本文.
##############################

日本ならではの判子(ハンコ)を押すという文化。判子を押すときに、2つの言葉をが使われれます。「捺印する」「押印する」という言葉ですが、どちらを使えば正しいのかご存じですか? 一見同じ言葉に聞こえますが、実は意味が異なります。今回は「押印」「捺印」それぞれの意味と使い方を解説していきます。
<目次>
・「押印」と「捺印」の違いと読み方
・「押印」の意味
・「捺印」の意味
・「押印」と「捺印」の法的効力における違い
・脱ハンコが求められている理由・背景
・【押印】を使うシーンは? 気になるマナーについて
・【捺印】を使うシーンは? 気になるマナーについて
・「調印」や「押捺」など他にも間違えやすい類義語
・ビジネスシーンでは「押印」「捺印」を正しく使おう
「押印」と「捺印」の違いと読み方
押印とは、「押」を音読みして「オウ」、「印」も音読みして「イン」と読みます。押印するという漢字を見てみると印を押すと読み取れるため、ハンコを押す作業を意味すると理解できます。
このハンコを押す際に、印刷された書類にハンコを押すことを「押印」といいます。つまり、住所や名前を自筆で書いたものとともに押したハンコに関しては「押印」とはいいません。
捺印とは、「捺」を音読みして「ナツ」と読みますが、訓読みすると「オス」となります。押印と同じ意味合いがあり、印を手で押し付けるという意味があります。捺印は、押印と違って、自筆でのサインとともにハンコを押すことをいいます。
「押印」の意味
印判を押すこと。捺印(なついん)。もと「捺印」が用いられたが、当用漢字の制定、および「法令用語改正要領」の施行によって、この語が用いられるようになった(『精選版 日本国語大辞典』)。
「捺印」の意味
捺印とは、契約書などにおいて署名(サイン)したことを証明するために印鑑を押すことである。「署名捺印」は、自分の名前を自筆で手書き(サイン)し、判子を押すことである(『実用日本語表現辞典』)。
「押印」と「捺印」の法的効力における違い
「押印」と「捺印」は、法的文書に対して印章を押す行為を指しますが、その効力には以下のような違いがあります。・押印の場合
印章を使って紙の上に直接押すことを指します。押印は、印章の形状やデザインが明確に見えるため、印章の真正性や所有者の確認が容易です。また、押印された文書は、印章の形状やデザインが変更されない限り、後からの改ざんが困難です。・捺印の場合
印章をインクや転写テープなどに付けて、それを紙に押し付けることを指します。捺印は、印章の形状やデザインが直接見えないため、真正性や所有者の確認が押印よりも難しい場合があります。また、捺印された文書は、後からの改ざんが比較的容易に行われる可能性があります。したがって、法的効力を重視する場合は、押印が推奨されることが一般的です。ただし、国や地域によっては、捺印も法的に有効とされる場合がありますので、詳細な法律や規制を確認することが重要です。

##############################

提供データ.

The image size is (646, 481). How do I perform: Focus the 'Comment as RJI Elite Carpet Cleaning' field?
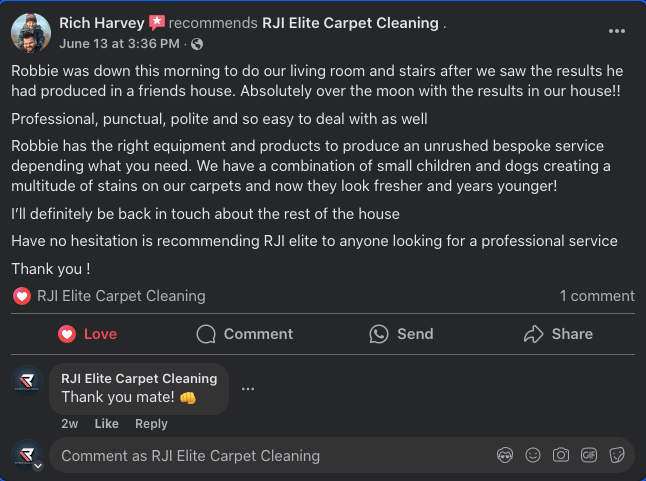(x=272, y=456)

##############################

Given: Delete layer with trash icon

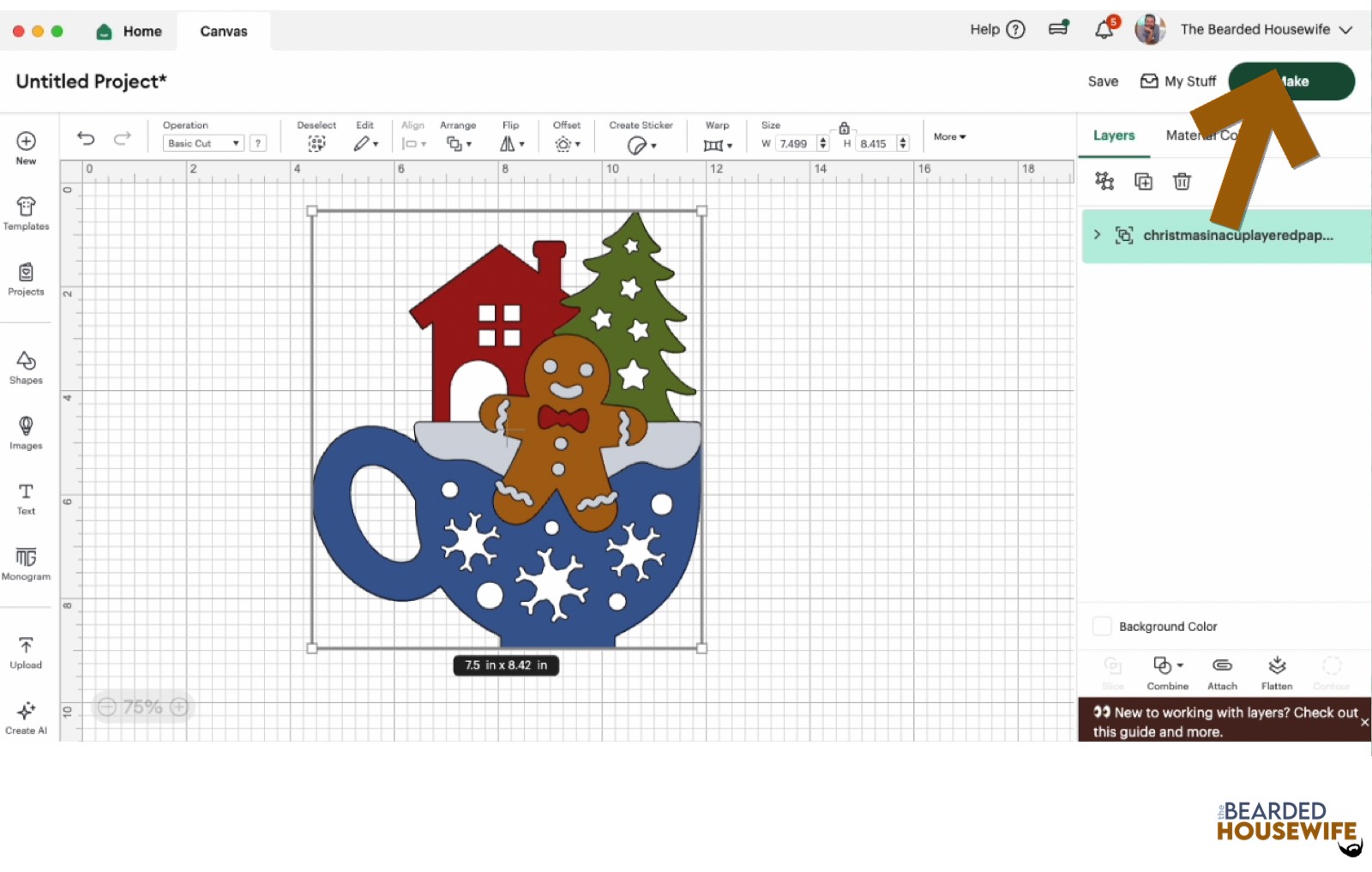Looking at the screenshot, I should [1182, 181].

##############################

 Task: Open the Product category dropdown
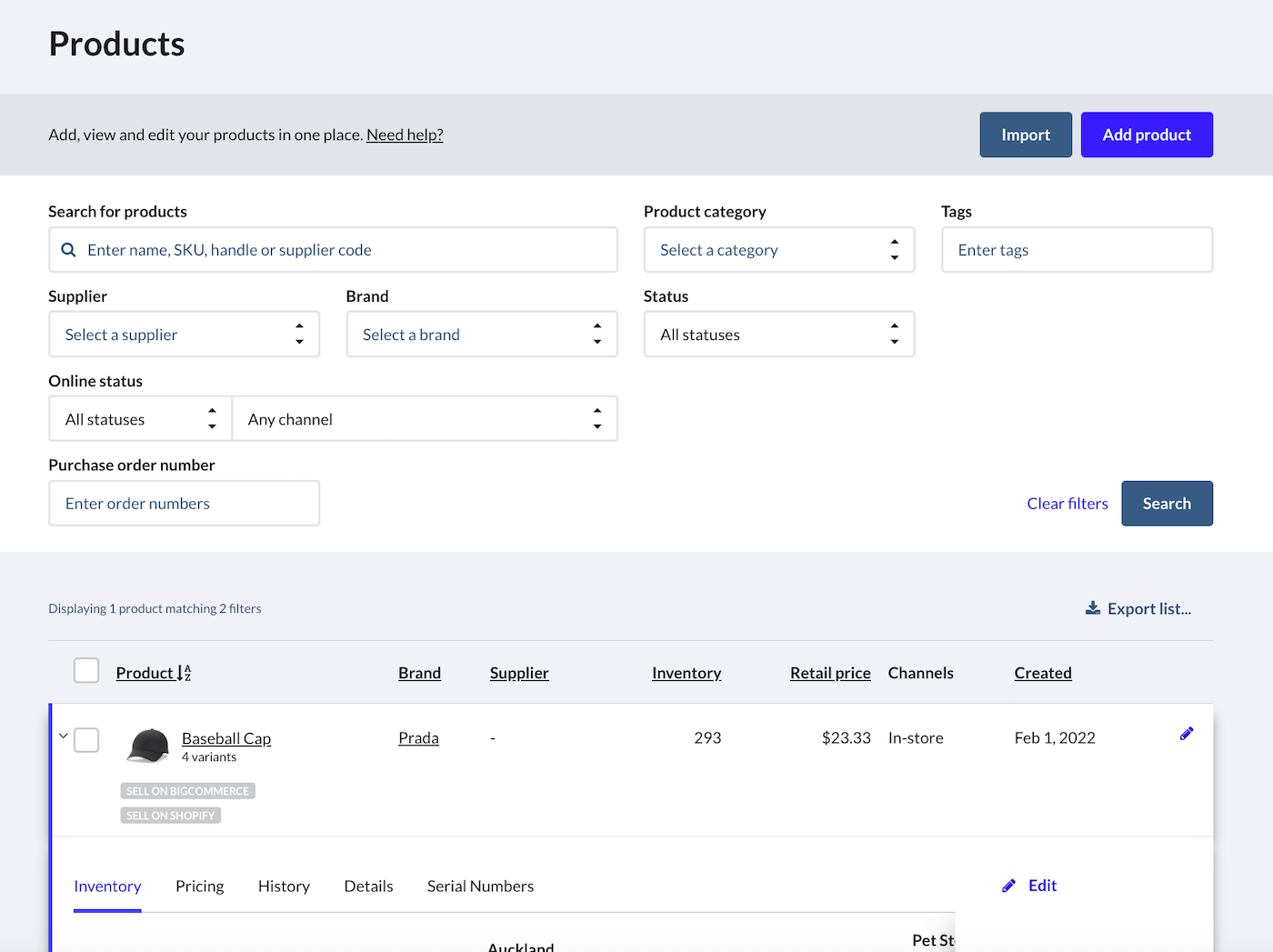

##############################

課題. 本文によると、「押印」という語は何によって用いられるようになったか。答えてください。

解答. 当用漢字の制定、および「法令用語改正要領」の施行によって用いられるようになった。